文書抜粋:
============================================================

『集義和書』(しゅうぎわしょ)

    


上部写真
タイトル:『集義和書』(しゅうぎわしょ)
出版書写事項:昭和二年(1927年)五月十三日 発行
著者:熊沢蕃山
形態:全一冊 (新書サイズ)
編纂者:塚本哲三
印刷兼発行者:三浦理
印刷所:有朋堂印刷所
発行所:有朋堂書店

下部写真
タイトル:『蕃山先生年譜』(ばんざんせんせいねんぷ)
出版書写事項:大正六年(1917年)十一月十五日 再版
編纂者:片山重範
形態:全一冊 和装中本(A5版)
発行者:有森新吉
印刷者:安井宇吉
印刷所:山陽活版所
発行所:私立中學閑谷黌

目録番号:win-0080005



集義和書』の解説

 『集義和書』(しゅうぎわしょ)は、江戸時代初期に活躍した陽明学者で息遊軒とも号した熊沢蕃山(くまざわばんざん・元和五年・1619~元禄四年・1691)が著述した書籍である。

============================================================

抜粋記録:
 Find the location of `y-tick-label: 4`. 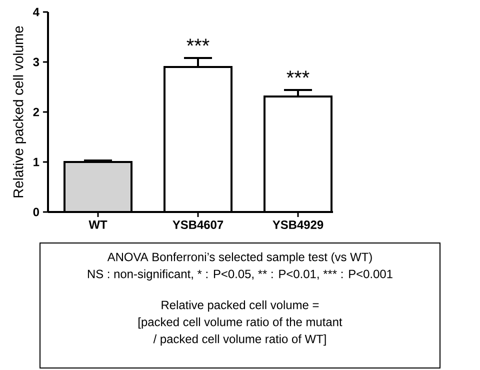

============================================================

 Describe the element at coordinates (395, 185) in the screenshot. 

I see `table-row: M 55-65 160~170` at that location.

============================================================

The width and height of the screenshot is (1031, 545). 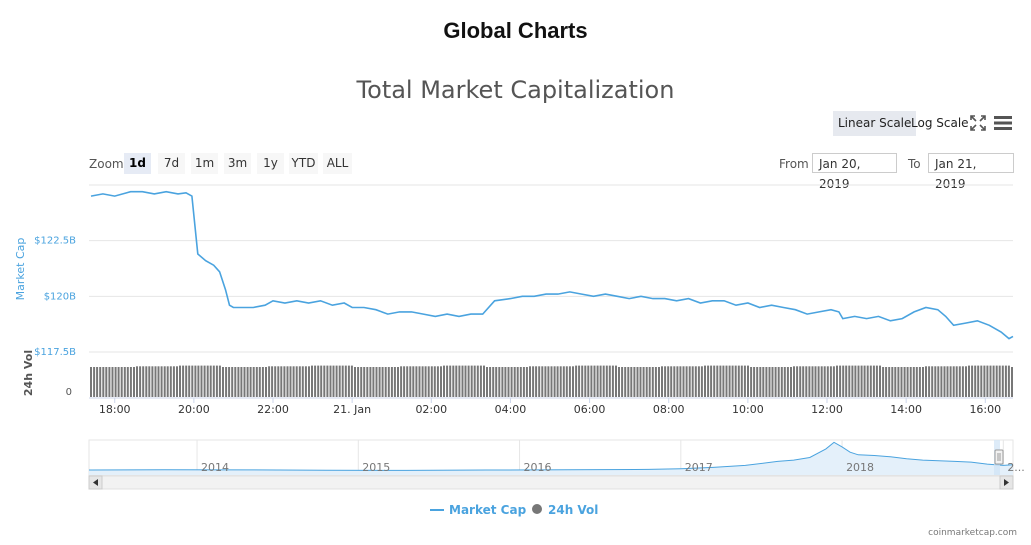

============================================================

作業項目: 『集義和書』の紹介ページから、「出版書写事項:昭和二年(1927年)五月十三日 発行」から「形態:全一冊 和装中本(A5版)」までを両端も含めて一字も変えずに書き写すこと。 記録はこの作業には関係しない。

解答欄:
出版書写事項:昭和二年(1927年)五月十三日 発行
著者:熊沢蕃山
形態:全一冊 (新書サイズ)
編纂者:塚本哲三
印刷兼発行者:三浦理
印刷所:有朋堂印刷所
発行所:有朋堂書店

下部写真
タイトル:『蕃山先生年譜』(ばんざんせんせいねんぷ)
出版書写事項:大正六年(1917年)十一月十五日 再版
編纂者:片山重範
形態:全一冊 和装中本(A5版)